“O Caso Wagner” "Nietzsche contra Wagner" são ensaios escritos em 1888, no último ano de lucidez produtiva de Friedrich Nietzsche. Surge em um momento de intensa revisão do seu pensamento, quando ele revisa amizades, influências e posições estéticas assumidas ao longo da década anterior. Nietzsche nega a juventude e questiona o sentimentalismo barato do nacionalismo hipócrita e moralista.
A obra do autor se liga com outros trabalhos do filósofo escritos no fim de sua visa, que incluem também “Crepúsculo dos Ídolos”, “O Anticristo” e “Ecce Homo”, todos marcados por estilo aforístico, tom polêmico e síntese conceitual agressiva. Sendo esses livros da fase madura de Nietzsche.

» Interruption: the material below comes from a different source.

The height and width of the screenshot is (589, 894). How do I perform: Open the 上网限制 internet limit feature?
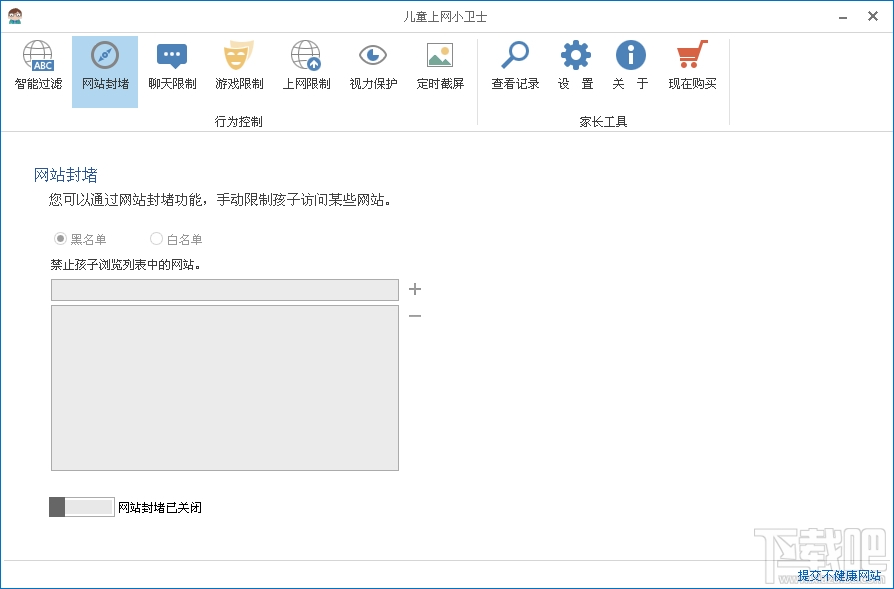[x=305, y=65]
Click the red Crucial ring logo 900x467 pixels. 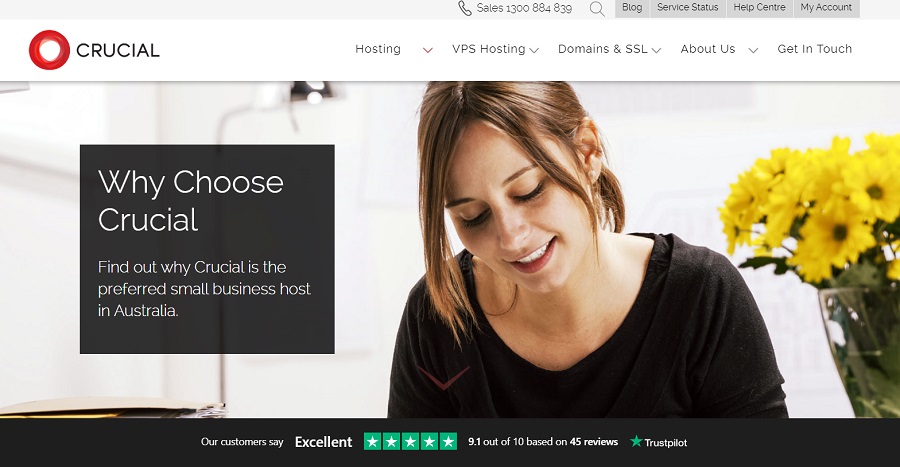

A Alemanha, apesar da unificação linguística que datava de muito antes por conta d alíngua alemã, foi unificada pelo reino da antiga Prússia sob o comando de Otto von Bismarck. Em 1871, Guilherme I foi declarado kaise (título de imperador).
O alvo central é da crítica aqui é a estética do romantismo alemão, o compositor Richard Wagner, que havia sido, décadas antes, uma das maiores referências intelectuais e afetivas de Nietzsche. Nos anos 1870, o filósofo via em Wagner a possibilidade de uma renovação cultural alemã por meio da música e do espírito trágico.
Essa admiração aparece claramente em “O Nascimento da Tragédia” (1872), onde Wagner surge como herdeiro moderno da força dionisíaca grega. Depois ele muda essa opinião e questiona essa ideia tanto do moralismo, tanto do bacanal.
Entretanto, a relação deteriora-se progressivamente por divergências estéticas, filosóficas e morais. Nietzsche passa a enxergar na obra wagneriana aquilo que mais tarde chamará de decadência: excesso emocional, teatralidade calculada, manipulação afetiva das massas e submissão a valores religiosos que negariam a vitalidade da vida.
“O Caso Wagner” é, portanto, ao mesmo tempo crítica cultural, diagnóstico psicológico e acerto de contas pessoal.
O ensaio foi publicado pela primeira vez em 1888, em Leipzig, durante um período de intensa produtividade de Nietzsche. Diferentemente de seus primeiros livros, que tiveram circulação limitada, esses trabalhos atingira em cheio a Europa da época por sua brutal originalidade.
Nietzsche já enfrentava isolamento intelectual e dificuldades de saúde. A recepção inicial ocorreu em círculos restritos, pois sua obra ainda não possuía o prestígio que alcançaria no século XX.
Nietzsche utiliza Wagner como sintoma cultural. A música deixa de ser apenas objeto estético e torna-se instrumento de diagnóstico da civilização europeia moderna.
Wagner representaria uma estética do exagero: música pesada, saturada de efeitos, construída para provocar estados emocionais como uma canção de interlúdio no meio da guerra.
Nietzsche interpreta a experiência artística como fenômeno corporal. Para ele, obras de arte afetam o sistema nervoso e indicam saúde ou decadência. A subjetividade, a sensibilidade, feitas para convencer o povo de suas bandeiras ideológicas.
“O Caso Wagner” não é apenas um texto sobre música. É um ensaio sobre saúde cultural, manipulação estética e responsabilidade artística. Ao criticar Wagner, Nietzsche formula uma teoria mais ampla: a arte como espelho da condição civilizacional.
É um documento que expressa o quanto você podia perder o respeito por quem você já considerou ídolo. O que também é visto em outra obra dele dessa época "O Crepúsculo dos Ídolos", escrita um ano, em 1889.